What you have to do:
Below are several records. Retype exactly those lines running from the one with "Image resolution: width=1022" through the one with "Where should I", end lines included, and no others.

Listed records:
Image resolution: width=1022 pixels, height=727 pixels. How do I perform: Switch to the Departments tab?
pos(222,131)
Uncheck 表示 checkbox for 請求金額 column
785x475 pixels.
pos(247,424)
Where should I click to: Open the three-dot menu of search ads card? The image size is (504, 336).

--

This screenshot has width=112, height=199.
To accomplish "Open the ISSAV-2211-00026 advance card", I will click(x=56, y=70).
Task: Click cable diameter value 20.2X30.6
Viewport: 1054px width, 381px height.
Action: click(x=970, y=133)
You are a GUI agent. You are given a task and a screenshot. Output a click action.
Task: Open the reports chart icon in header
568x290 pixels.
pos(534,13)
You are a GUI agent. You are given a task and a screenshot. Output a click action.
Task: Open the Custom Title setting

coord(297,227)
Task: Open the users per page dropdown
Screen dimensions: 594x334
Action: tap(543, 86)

Response area:
Image resolution: width=1022 pixels, height=727 pixels. How do I perform: Switch to the Departments tab?
pos(222,131)
Uncheck 表示 checkbox for 請求金額 column
785x475 pixels.
pos(247,424)
Where should I click to: Open the three-dot menu of search ads card? The image size is (504, 336).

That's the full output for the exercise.